A su vez, si El Circo de los Extraños —basada en el primero de una saga literaria de doce títulos escrita por Darren Shan— es una película interesante, hay que achacarlo a su carácter de excepción respecto a la pueril mediana definida por las versiones de los libros de J.K. Rowling y Stephenie Meyers, Las Crónicas de Narnia o La Brújula Dorada.
Se palpa en las aventuras del adolescente protagonista (a quien encarna Chris Massoglia), obligado por circunstancias diversas a transformarse en vampiro y unirse a una feria ambulante que integran las más extrañas criaturas, una sordidez mayor de lo habitual, una preocupación por dar cuenta de lo fantástico en términos no únicamente lúdicos y espectaculares, sino también mínimamente siniestros; por tanto, más enriquecedores.

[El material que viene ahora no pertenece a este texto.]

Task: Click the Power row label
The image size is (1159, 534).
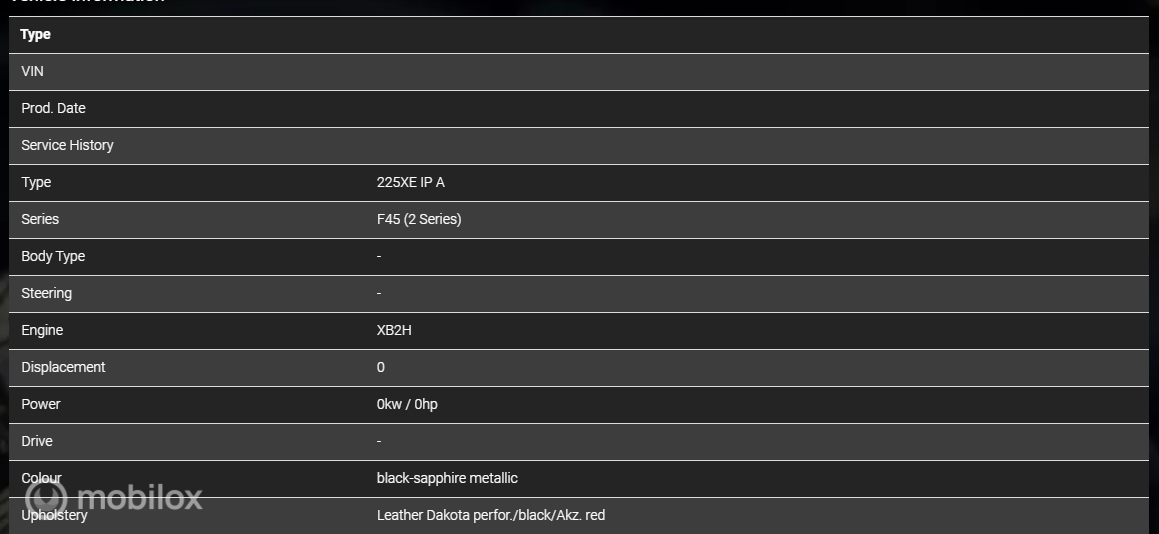Action: 41,404
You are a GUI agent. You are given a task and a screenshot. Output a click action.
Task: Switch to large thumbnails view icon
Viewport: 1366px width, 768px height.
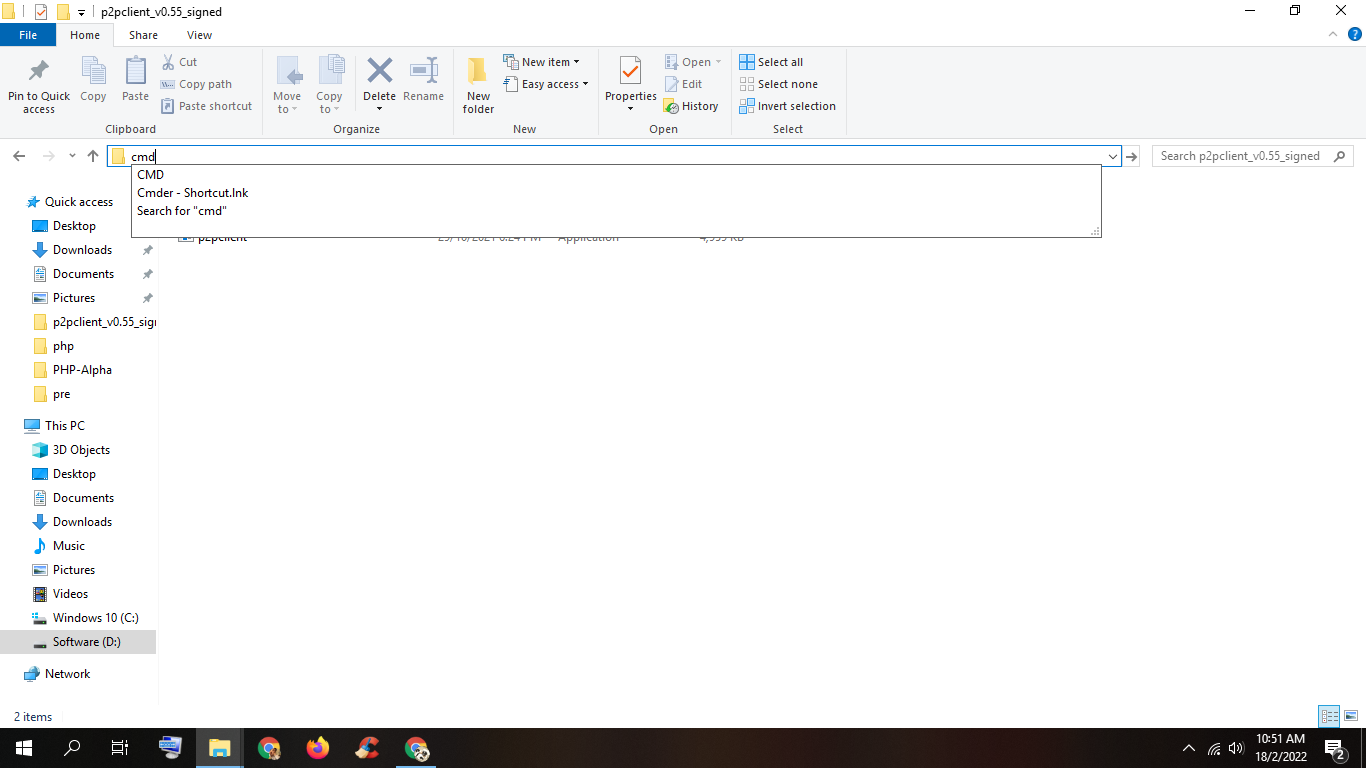[x=1351, y=716]
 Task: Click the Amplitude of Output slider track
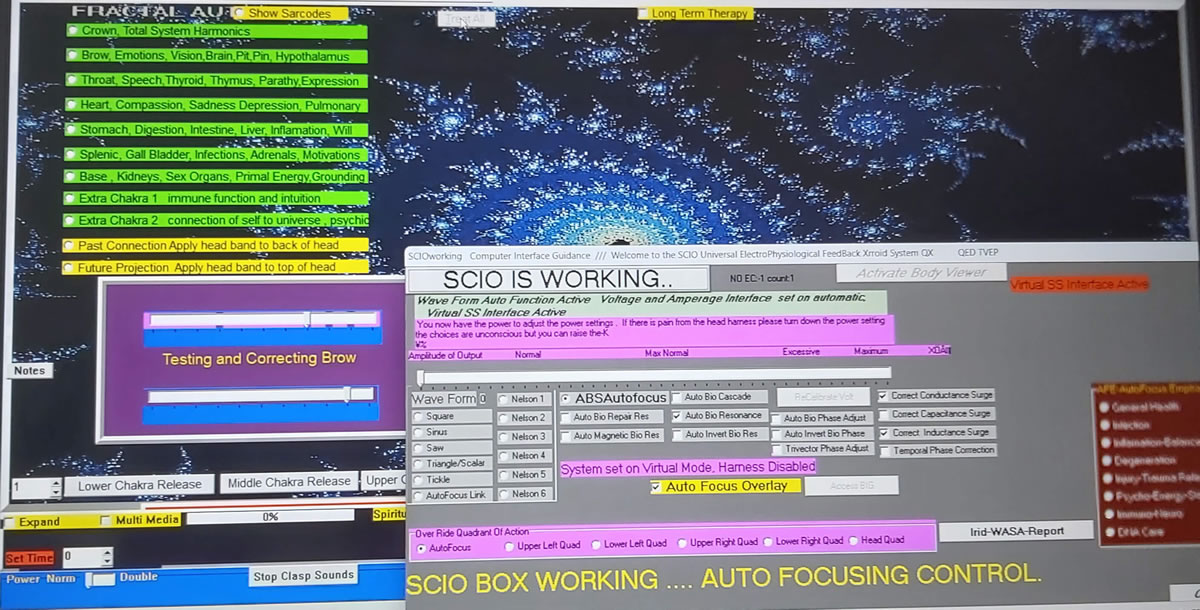[650, 374]
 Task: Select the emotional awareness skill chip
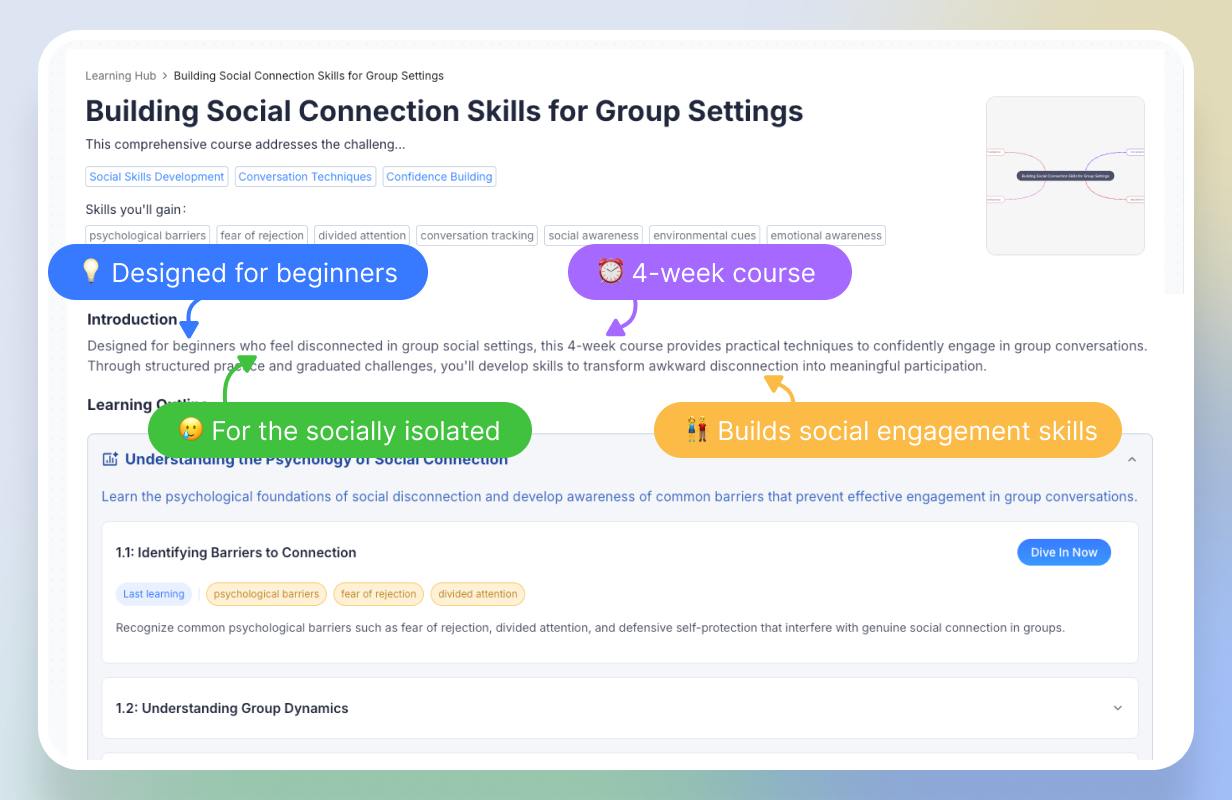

Así, aunque el ámbito del circo regentado por Larten Crepsley (sorprendente, magnífico John C. Reilly) cumpla —como el colegio Hogwarts y el pueblo de Forks— una descorazonadora función de reflejo imaginario apenas disociado de una realidad conformista, las referencias escenográficas y argumentales a películas como El gabinete del doctor Caligari, La parada de los monstruos, Vampire Circus o Freaked otorgan a las imágenes de El circo de los extraños tonalidades más lúgubres de lo esperado, como ya sucedía en la sintomáticamente poco popular Una serie de catastróficas desdichas de Lemony Snicket, otra reciente excepción.
Además, de las amenazas que han de afrontar los miembros de la feria, monstruos respetuosos con los seres humanos a diferencia de otras razas de la noche que pueblan la ficción, emana un aura de verdadero peligro; y el carácter irresoluto de Darren y su inclinación por el universo de los vampiros en perjuicio de su familia y su amigo Steve (Josh Hutcherson), suscitan cuestiones morales y emocionales de cierto calado.
Lo inspirado de fotografía y dirección artística, reminiscentes en sus mejores momentos del Tim Burton de los ochenta; y la soltura narrativa que manifiesta el director Paul Weitz, bastante más recomendable hasta la fecha que su hermano Chris (firmante de las ya citadas y nefastas La Brújula Dorada y La Saga Crepúsculo: Luna Nueva), terminan por hacer de El Circo de los Extraños una película, desde luego, sumisa a las constantes actuales del cine para la chiquillería apuntadas al principio de esta crítica; pero con las suficientes líneas de fuga como para que su visionado no constituya únicamente la enésima constatación de una tendencia.